- Exercises:
(a) Reproduce the portion of the Nathan Eastwood biography from "It was during" up to and including "he is well-known.".
(b) According to the Nathan Eastwood biography, why did Eastwood purge his paintings and reduce them to a minimal monochromatic object? Answer in one to three sentences.
(c) Extend the Nathan Eastwood biography by writing the next part, starting after its final sentence.

- Passage to read:
Nathan Eastwood was born in Barrow-in-Furness, Cumbria in 1972. He studied fine Art at Kent Institute of Art & Design 2001-05 and then did his MA at Byam Shaw School of Art from 2008-09.
It was during Eastwood’s Masters Degree that he reached a conceptual point, where the he felt that the correct procedure in his development was to empty out his art practice off all existing references to the real world. This marked a time of purging and reducing his paintings to a minimal monochromatic object. The painted monochromatic object and its relationship to the exhibition space became his focus. The use of measurements bridged the gap between painted object and exhibition space. The artist painted directly onto the wall (mural) and stretched canvas or MDF; using oil or enamel paints. In 2011, Eastwood turned from this monochromatic installation, based work and dedicated himself to depicting banal moments of day to day life in meticulous detail; extensively glossy enamel paintings for which he is well-known.

- Provided data:
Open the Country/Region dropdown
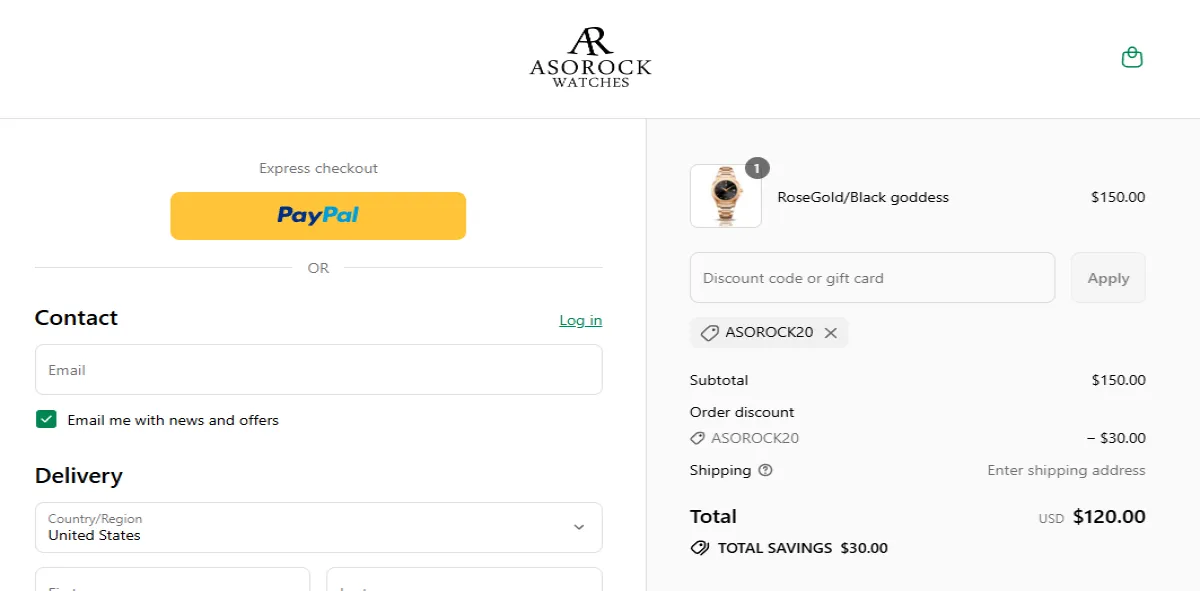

- Answers for this exercise:
(a)
It was during Eastwood’s Masters Degree that he reached a conceptual point, where the he felt that the correct procedure in his development was to empty out his art practice off all existing references to the real world. This marked a time of purging and reducing his paintings to a minimal monochromatic object. The painted monochromatic object and its relationship to the exhibition space became his focus. The use of measurements bridged the gap between painted object and exhibition space. The artist painted directly onto the wall (mural) and stretched canvas or MDF; using oil or enamel paints. In 2011, Eastwood turned from this monochromatic installation, based work and dedicated himself to depicting banal moments of day to day life in meticulous detail; extensively glossy enamel paintings for which he is well-known.

(b) During his Master's degree, Eastwood reached a conceptual point at which he felt that the correct procedure for his development was to empty his art practice of all existing references to the real world. The purging and reduction of his paintings to a minimal monochromatic object followed from that conviction.

(c)
Eastwood’s breakthrough showing of his painting ‘Nico’s café’ won him the East London Painting prize (as the inaugural winner). As part of the award he went on to enjoy having his first major solo exhibition at the Nunnery Gallery in 2014 and was awarded a generous financial sum of money. In this supportive moment he created a new body of work shown for the first time at the gallery. As part of the exhibition Eastwood had an In-Conversation with the writer, publisher and curator Matt Price (Anomie publishers).
Painted on primed gesso board, his paintings have the its origin in snapshot photographs taken of his environment both domestically and out and about that started in started in 2011 with a small painting of his staircase ‘Nook’ at home. Since then he has produced dozens of paintings with the same loaded melancholic atmosphere; such as Dave 2013, Passing By 2014 to Rock & Roll 2015 and Two’s Company Three’s A Crowd, 2017.
“These obsessive, intensely atmospheric and melancholic paintings operate within the conceptual framework of photo-realism, yet the works reveal loose brush marks and surface imperfections such as trapped dust and hair under a seemingly shiny surface. In this way the paintings are fictional rather than strictly photo-realistic.” My England
The Artist painting practice refers to these social observations, - yet has subtexts of the UK’s Punk history: think of the Specials ‘Blank Expression’, or Sham 69 ‘I Don’t Wanna’.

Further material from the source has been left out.